The one I bought from the garden center years ago was called Bordeaux.  I'm skeptical how walnut and the copper would react to each other.  Going to do a test of 1-2% bleach solution on a piece of scrap.  Even if it doesn't discolor, it may over a longer time or sun exposure.  I'll update in a few weeks or so.
Anything someone can design, I can sure figure out how to fix!
If I say it\\\\\\\'s going to take so long, multiply that by at least 3!

doc henderson

The beams are beautiful.  of course mold left on the surface will cause stain as well, plan D might be to just physically brush the mold off until the wood dries enough to not support growth.  can you point some fans at the beam to dry the surface and keep it dry?
Timber king 2000, 277c track loader, PJ 32 foot gooseneck, 1976 F700 state dump truck, JD 850 tractor.  2007 Chevy 3500HD dually, home built log splitter 18 horse 28 gpm with 5 inch cylinder and 32 inch split range with conveyor powered by a 12 volt tarp motor

GeneWengert-WoodDoc

The black mold does not go,8nto the wood, as there is no food for the mold fungi inside the wood.  So, a light amount of black mold is really not an issue.  After drying, it can be brushed off with a stiff brush.  Any unwanted discoloration, if there is any, can be removed with wood bleach (oxalis acid). 

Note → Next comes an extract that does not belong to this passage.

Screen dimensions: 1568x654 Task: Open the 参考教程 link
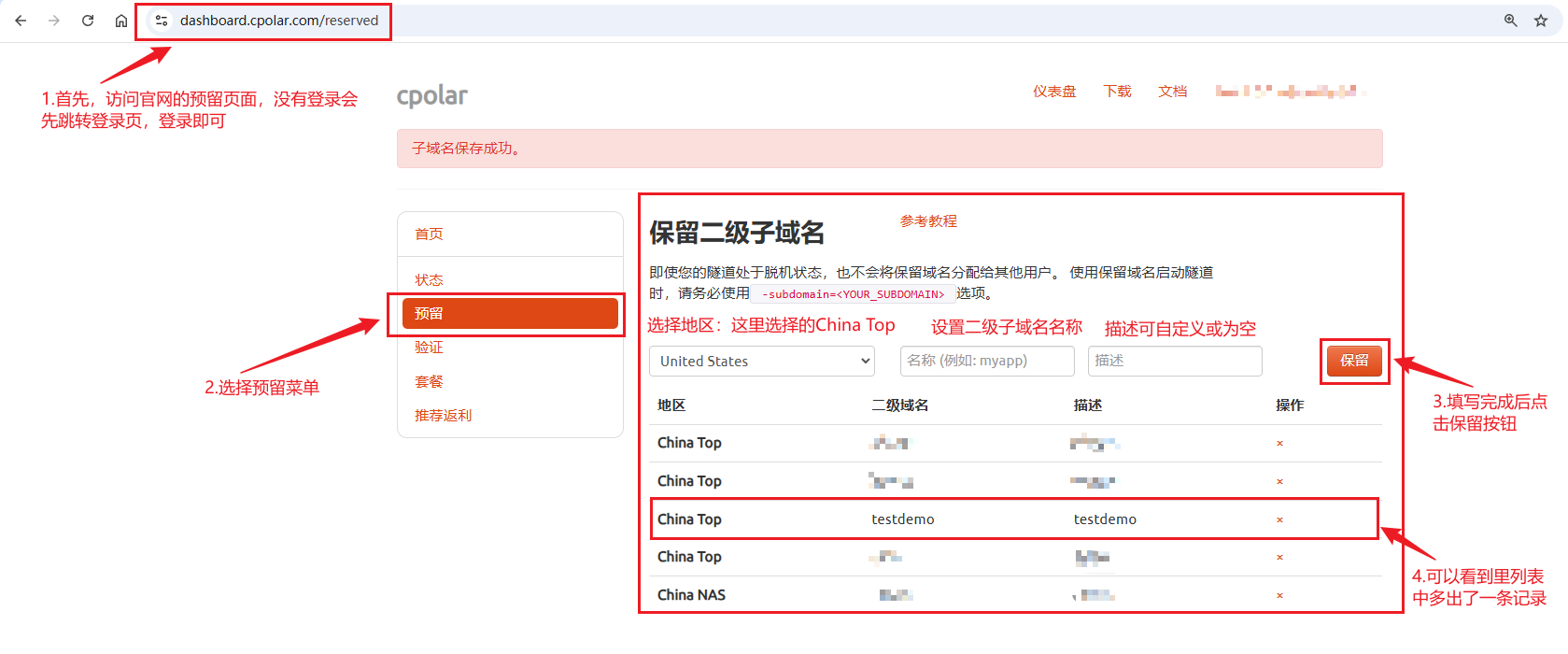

The mold does indicate very slow drying.  As soon as the surface is dry and the EMC is under 20%, growth will stop. 
Gene - Author of articles in Sawmill & Woodlot and books: Drying Hardwood Lumber; VA Tech Solar Kiln; Sawing Edging & Trimming Hardwood Lumber. And more

mredden

I use 50/50 vinegar/water. Have not observed any staining on red oak or pecan,

Vinegar supposedly (according to the e-world) works better on black mold than bleach. It is reportedly better at killing the fungal "roots" in the wood.

I buy into the theory of vinegar being better because I can't stand the smell of bleach and I believe it's safer to work around. I buy lots of vinegar because I like to clean and de-rust with it. A gallon at wallyworld/sams/costco is pretty cheap too.